Тот протестующе замахал руками.

Если бы в мире не существовало других алкогольных напитков, кроме крови со спиртом, — подумал Никита Иванович, — я бы сделался абстинентом.

— Я стоял на лобном месте под виселицей, — продолжил, обмахнув ладонью красные, как у вампира, губы Савва, — и слушал барабанный бой. Потом мне, как охотничьему соколу, натянули на голову черный колпак, чтобы я, значит, успокоился после изнурительной и успешной охоты… навечно. И я приготовился к смерти. Знаешь, слушая в черном колпаке этот барабанный бой, я думал о… — не договорив, Савва с удовольствием влил в себя новую порцию страшной жидкости.

— Обо… мне? — чуть не прослезился Никита Иванович.

— О тебе? — с недоумением посмотрел на него Савва. — Причем здесь ты? Я думал о Федоре Михайловиче Достоевском, который точно так же стоял на площади в черном колпаке, слушал барабанный бой. Правда, его собирались не повесить, а всего лишь расстрелять.

— Но ведь помиловали же, — напомнил Никита Иванович. — Царь помиловал всех этих петрашевцев. — Ему вдруг показалось, что он слышит барабанный бой.

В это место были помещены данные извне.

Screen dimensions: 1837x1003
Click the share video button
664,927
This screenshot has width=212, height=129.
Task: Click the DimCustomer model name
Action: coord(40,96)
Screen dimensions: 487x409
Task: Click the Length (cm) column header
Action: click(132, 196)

В следующее мгновение он ощутил тьму натянутого на голову черного колпака. Это я, я стоял там! — чуть не крикнул Никита Иванович.

Но он не мог там стоять.

— Их да, меня нет, — продолжил Савва. — Наверное, тот царь был добрее. Но суть не в этом. Суть в том, что слушая барабанный бой, готовясь отдать Богу душу, я вдруг понял, как… люблю Россию. Я понял, что люблю ее больше своей и даже, — улыбнулся, — больше жизни всех тех, кто в ней имеет честь проживать. Я понял, что нет вернее способа заставить русского человека любить Родину, чем поставить в черном колпаке под барабанный бой… у виселицы, у плахи, перед строем солдат с ружьями…

— И… повесить, отрубить голову, расстрелять? — тихо спросил Никита Иванович.

— Это уже не имеет принципиального значения, — пожал плечами Савва, — потому что любовь навечно поселяется в сердце казнимого.

— Вот только длится “навечно” очень недолго, — добавил Никита Иванович.